WHAT IS REQUIRED —
Sort through the material below and copy each line with "إيدر".
==========
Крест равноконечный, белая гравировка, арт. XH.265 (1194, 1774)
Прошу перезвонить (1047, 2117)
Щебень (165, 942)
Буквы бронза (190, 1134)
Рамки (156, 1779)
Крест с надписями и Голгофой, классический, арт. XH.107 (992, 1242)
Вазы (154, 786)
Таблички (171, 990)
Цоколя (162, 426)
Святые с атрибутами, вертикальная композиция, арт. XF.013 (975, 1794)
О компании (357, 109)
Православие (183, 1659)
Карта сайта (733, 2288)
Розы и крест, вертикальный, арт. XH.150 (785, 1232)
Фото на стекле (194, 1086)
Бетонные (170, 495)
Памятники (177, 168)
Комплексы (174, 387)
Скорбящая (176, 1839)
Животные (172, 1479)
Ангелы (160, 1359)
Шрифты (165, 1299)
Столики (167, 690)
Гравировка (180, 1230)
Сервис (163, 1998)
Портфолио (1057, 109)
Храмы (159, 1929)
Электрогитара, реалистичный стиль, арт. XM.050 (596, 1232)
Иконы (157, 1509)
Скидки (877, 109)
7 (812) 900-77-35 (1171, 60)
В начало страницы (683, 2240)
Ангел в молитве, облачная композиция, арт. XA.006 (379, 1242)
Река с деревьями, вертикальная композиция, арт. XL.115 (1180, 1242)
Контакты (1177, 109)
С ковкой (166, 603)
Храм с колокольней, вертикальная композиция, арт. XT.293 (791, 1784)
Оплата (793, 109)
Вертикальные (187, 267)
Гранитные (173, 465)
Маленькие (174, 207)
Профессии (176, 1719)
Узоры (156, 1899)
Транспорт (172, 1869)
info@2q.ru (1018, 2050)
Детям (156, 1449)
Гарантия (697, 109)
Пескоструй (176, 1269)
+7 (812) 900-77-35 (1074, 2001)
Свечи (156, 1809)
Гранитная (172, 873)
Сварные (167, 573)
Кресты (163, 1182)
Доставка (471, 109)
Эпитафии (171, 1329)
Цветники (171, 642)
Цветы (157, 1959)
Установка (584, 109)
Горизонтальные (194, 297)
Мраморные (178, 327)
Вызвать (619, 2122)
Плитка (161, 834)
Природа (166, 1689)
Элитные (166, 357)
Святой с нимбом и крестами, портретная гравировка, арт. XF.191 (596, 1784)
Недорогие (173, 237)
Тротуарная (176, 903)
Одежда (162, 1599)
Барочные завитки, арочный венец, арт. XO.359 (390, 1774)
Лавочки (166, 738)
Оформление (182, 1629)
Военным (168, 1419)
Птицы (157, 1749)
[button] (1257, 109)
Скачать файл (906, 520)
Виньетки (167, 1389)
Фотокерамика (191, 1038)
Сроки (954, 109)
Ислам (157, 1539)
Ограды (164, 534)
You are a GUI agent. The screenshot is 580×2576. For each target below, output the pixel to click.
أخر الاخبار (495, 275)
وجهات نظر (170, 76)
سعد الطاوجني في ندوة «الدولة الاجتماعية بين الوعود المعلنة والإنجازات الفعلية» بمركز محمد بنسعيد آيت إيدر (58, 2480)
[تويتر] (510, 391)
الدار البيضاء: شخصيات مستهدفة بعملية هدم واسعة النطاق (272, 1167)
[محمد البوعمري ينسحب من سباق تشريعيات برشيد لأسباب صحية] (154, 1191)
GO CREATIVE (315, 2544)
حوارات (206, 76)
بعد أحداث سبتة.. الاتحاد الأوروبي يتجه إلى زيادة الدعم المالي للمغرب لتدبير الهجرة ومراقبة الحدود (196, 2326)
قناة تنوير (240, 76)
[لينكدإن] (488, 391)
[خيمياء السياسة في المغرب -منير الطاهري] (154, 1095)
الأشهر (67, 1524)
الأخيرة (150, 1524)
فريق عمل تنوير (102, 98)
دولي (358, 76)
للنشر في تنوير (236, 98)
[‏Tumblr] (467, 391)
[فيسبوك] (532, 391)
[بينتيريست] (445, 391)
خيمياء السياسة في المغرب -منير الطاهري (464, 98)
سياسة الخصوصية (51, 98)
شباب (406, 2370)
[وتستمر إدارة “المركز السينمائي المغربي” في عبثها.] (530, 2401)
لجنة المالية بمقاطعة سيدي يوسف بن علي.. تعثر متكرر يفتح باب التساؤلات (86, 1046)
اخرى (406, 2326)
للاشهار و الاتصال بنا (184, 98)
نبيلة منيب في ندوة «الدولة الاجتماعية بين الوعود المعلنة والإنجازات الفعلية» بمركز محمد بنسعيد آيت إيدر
==========
ANSWER BOX —
سعد الطاوجني في ندوة «الدولة الاجتماعية بين الوعود المعلنة والإنجازات الفعلية» بمركز محمد بنسعيد آيت إيدر (58, 2480)
نبيلة منيب في ندوة «الدولة الاجتماعية بين الوعود المعلنة والإنجازات الفعلية» بمركز محمد بنسعيد آيت إيدر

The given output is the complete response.